A lo largo de su disertación, llamarlo ensayo resultaría algo más que osado, Cocteau se recrea con la búsqueda de etimologías. Le sale la vena flamenca, viaja al origen del término y mientras tanto lo asocia con la costumbre española de despreciar desde la ignorancia, lo que no es óbice para considerar a nuestro país como un poeta en estado puro exento de vulgaridad y con el don de sufrir porque es un cuerpo que siempre se inmola para renacer, ave fénix empecinada en la derrota para alzar de nuevo el eterno edificio repleto de contrastes.
El libro transita por un sinfín de aplausos y loas a artistas patrios. Dalí es quien quiere romper con la ceremonia mientras se desarrolla. A Manolete se le exalta, así como a Federico García Lorca, alma gemela truncada en un fusilamiento. Quien se lleva la palma es Pablo Ruiz Picasso en la parte más interesante del manuscrito. No era la primera vez donde Cocteau hablaba de su amigo, pero aquí, quizá por notar la cercanía de un adiós, es más expresivo y lúcido que en otras ocasiones, desgranando la intimidad de su relación y el asombro de ver crecer la genialidad del malagueño. La madurez ayuda a formular un discurso donde se insiste en la trascendencia de ser inimitable, de no crear ni escuelas ni modelos porque nadie es capaz de hacer nada similar. Eso ocurrió con Picasso, único y por eso aún más considerado por Cocteau, quien disfruta con el recuerdo de su juventud, las emociones romanas, los retratos en el estudio, el vigor de Montparnasse, las disensiones de los años veinte, la política y el elogio constante de alguien que siempre emprendía caminos inéditos porque desconocía dónde estaba la meta, cogiendo lo que fuera del suelo para ser niño, evolucionar y deslumbrar con honesta intensidad.

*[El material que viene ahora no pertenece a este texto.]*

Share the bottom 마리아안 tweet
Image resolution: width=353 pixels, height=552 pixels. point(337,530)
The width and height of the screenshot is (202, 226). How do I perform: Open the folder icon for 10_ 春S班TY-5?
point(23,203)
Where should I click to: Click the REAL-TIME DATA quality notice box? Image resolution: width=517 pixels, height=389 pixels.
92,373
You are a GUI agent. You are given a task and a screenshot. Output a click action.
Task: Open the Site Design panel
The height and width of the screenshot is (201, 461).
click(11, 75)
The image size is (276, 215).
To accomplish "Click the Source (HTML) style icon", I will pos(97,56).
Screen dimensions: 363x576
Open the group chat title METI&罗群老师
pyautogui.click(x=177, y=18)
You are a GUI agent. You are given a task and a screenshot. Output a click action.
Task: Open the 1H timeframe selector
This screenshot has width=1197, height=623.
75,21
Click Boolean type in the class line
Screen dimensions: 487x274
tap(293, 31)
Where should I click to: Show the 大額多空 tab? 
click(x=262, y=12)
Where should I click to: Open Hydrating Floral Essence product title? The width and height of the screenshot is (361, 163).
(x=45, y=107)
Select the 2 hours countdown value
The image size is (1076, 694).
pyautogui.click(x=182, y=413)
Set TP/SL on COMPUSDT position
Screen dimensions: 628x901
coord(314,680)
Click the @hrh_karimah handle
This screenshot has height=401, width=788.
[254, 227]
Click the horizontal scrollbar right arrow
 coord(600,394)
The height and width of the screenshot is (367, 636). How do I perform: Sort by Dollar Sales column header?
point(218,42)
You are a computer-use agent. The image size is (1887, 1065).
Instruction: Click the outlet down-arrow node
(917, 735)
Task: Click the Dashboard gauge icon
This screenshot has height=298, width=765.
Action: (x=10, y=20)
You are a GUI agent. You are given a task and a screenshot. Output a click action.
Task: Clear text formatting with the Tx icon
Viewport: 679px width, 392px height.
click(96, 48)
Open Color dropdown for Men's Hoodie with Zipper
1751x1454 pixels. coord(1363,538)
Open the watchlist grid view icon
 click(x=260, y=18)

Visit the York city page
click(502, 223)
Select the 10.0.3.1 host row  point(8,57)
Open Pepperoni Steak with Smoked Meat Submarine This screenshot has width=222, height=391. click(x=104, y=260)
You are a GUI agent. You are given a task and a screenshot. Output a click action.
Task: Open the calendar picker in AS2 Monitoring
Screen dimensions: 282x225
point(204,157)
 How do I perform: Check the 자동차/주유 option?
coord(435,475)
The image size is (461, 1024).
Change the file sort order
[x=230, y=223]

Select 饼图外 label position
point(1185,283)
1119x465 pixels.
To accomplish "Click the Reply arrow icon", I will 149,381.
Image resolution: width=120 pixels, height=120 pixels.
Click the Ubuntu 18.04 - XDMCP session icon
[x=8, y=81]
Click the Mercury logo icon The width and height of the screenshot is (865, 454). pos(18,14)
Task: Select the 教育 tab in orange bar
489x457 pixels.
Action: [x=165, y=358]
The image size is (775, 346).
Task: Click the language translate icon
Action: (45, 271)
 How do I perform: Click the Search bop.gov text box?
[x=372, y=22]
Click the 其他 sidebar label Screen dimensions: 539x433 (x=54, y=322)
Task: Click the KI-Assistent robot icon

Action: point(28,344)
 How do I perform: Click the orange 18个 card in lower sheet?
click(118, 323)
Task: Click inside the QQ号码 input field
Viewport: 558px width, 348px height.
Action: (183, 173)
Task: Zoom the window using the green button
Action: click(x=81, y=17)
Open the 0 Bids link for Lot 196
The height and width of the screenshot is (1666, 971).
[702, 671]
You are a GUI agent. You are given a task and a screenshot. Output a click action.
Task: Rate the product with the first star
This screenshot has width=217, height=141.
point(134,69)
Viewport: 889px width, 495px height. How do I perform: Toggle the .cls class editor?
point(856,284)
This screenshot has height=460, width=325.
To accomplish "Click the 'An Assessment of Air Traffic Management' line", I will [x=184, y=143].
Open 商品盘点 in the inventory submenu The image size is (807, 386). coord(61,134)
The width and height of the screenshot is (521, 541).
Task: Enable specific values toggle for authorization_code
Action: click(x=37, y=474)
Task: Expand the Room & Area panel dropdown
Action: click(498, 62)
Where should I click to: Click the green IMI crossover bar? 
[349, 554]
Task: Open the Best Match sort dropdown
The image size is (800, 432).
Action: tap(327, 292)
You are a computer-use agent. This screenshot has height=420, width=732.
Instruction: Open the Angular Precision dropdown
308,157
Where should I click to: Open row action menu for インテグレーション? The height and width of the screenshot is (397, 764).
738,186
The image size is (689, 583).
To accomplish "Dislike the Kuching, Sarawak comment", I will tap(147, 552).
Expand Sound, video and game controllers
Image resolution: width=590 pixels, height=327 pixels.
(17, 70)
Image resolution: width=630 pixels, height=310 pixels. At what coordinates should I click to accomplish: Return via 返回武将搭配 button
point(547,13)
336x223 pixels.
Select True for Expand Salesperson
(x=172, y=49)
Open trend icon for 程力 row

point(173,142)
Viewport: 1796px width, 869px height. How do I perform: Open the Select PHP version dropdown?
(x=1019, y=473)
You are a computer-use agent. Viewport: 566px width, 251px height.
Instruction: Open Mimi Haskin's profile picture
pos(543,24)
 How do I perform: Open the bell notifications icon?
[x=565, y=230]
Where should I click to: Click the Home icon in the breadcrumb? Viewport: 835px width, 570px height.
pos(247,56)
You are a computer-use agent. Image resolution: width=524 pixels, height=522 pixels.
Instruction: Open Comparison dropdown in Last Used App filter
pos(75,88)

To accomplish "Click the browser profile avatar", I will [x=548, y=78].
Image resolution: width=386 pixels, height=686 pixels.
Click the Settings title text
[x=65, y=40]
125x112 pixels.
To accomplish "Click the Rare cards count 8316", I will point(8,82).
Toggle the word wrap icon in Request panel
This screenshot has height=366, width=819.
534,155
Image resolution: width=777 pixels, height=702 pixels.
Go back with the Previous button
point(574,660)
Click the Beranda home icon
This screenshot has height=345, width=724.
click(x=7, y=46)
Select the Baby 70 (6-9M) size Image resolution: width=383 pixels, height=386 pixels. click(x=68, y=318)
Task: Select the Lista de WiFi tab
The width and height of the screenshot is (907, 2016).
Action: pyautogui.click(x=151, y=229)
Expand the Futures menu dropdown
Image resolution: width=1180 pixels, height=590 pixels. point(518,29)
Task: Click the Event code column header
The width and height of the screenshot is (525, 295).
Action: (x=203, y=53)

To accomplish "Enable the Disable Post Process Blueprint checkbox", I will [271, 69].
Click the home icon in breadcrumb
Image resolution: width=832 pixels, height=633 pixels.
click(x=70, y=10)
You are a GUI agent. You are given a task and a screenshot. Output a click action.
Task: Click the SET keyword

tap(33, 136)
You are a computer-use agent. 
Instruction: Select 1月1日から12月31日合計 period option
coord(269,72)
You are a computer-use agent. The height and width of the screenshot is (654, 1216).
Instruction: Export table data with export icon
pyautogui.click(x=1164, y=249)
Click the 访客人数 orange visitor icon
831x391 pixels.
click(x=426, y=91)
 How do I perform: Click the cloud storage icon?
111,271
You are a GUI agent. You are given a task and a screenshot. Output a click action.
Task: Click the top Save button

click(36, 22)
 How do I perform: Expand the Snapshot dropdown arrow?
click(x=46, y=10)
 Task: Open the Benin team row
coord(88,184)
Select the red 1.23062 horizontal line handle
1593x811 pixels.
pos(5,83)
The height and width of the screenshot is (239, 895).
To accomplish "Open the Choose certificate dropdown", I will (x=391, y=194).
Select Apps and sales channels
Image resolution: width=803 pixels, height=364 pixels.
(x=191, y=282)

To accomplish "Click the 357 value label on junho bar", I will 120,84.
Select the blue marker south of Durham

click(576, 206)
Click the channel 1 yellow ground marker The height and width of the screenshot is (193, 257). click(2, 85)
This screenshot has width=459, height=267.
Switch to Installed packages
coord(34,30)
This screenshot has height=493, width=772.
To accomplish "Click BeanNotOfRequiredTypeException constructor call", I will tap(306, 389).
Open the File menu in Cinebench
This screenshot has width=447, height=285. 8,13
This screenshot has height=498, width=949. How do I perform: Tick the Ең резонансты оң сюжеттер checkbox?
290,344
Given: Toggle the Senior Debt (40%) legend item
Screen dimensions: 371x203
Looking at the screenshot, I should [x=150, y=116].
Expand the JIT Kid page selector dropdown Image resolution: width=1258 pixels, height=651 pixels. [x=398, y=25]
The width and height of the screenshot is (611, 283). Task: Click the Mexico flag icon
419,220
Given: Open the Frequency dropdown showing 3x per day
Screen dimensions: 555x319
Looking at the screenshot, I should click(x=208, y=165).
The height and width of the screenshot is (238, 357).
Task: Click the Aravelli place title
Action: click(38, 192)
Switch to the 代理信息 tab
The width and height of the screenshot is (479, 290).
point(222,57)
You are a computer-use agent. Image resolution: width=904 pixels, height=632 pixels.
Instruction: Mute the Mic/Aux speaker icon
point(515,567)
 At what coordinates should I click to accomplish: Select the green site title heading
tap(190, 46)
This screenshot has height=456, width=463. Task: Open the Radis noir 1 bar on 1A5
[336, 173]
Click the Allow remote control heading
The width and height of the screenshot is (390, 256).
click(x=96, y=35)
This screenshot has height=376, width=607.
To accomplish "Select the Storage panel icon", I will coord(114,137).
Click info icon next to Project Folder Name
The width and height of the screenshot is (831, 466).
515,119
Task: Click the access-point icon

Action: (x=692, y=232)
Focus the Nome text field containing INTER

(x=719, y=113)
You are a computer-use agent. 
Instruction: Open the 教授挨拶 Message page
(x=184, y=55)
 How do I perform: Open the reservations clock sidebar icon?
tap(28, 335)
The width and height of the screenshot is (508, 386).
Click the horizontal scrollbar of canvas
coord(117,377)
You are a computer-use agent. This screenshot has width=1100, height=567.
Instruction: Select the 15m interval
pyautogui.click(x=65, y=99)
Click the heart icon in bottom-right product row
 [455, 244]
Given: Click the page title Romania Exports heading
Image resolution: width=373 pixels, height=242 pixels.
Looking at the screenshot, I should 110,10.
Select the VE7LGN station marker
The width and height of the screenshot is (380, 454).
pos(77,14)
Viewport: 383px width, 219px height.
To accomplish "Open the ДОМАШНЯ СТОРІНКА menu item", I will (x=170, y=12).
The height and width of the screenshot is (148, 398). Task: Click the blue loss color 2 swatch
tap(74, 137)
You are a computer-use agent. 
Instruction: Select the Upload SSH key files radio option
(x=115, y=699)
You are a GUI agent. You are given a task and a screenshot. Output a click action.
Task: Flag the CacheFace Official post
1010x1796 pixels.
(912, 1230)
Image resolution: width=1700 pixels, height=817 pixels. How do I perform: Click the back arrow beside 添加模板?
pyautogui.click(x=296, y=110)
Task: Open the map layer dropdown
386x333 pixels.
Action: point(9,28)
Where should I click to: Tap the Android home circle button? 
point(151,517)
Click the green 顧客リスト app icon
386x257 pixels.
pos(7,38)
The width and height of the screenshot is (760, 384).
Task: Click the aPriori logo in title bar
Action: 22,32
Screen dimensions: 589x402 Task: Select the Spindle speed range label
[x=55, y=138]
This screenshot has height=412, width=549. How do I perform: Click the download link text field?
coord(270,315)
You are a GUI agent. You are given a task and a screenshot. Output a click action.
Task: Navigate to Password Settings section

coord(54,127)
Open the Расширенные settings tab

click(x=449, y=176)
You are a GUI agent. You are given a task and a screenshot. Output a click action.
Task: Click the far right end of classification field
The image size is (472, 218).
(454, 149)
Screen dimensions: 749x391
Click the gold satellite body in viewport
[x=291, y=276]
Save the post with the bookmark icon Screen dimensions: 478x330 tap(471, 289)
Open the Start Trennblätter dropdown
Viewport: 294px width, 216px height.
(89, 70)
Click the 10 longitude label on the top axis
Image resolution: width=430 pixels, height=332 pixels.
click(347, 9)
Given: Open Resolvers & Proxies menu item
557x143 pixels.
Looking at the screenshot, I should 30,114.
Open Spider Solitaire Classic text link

La corrida del 1 de mayo es, en realidad, un compendio de amor para con España y sus fetiches desde los ojos de un galo anómalo. Al final el torero burló al último suspiro y el poeta incómodo le transmitió fortuna. Pasó el cataclismo, corrió la dicha y amaneció una lectura que debe encararse con ánimo de ponerse en la piel del otro, autor, extranjero y monstruo con lentes diseñadas para disparar ráfagas impresionistas que dan en el blanco que es nuestro cerebro.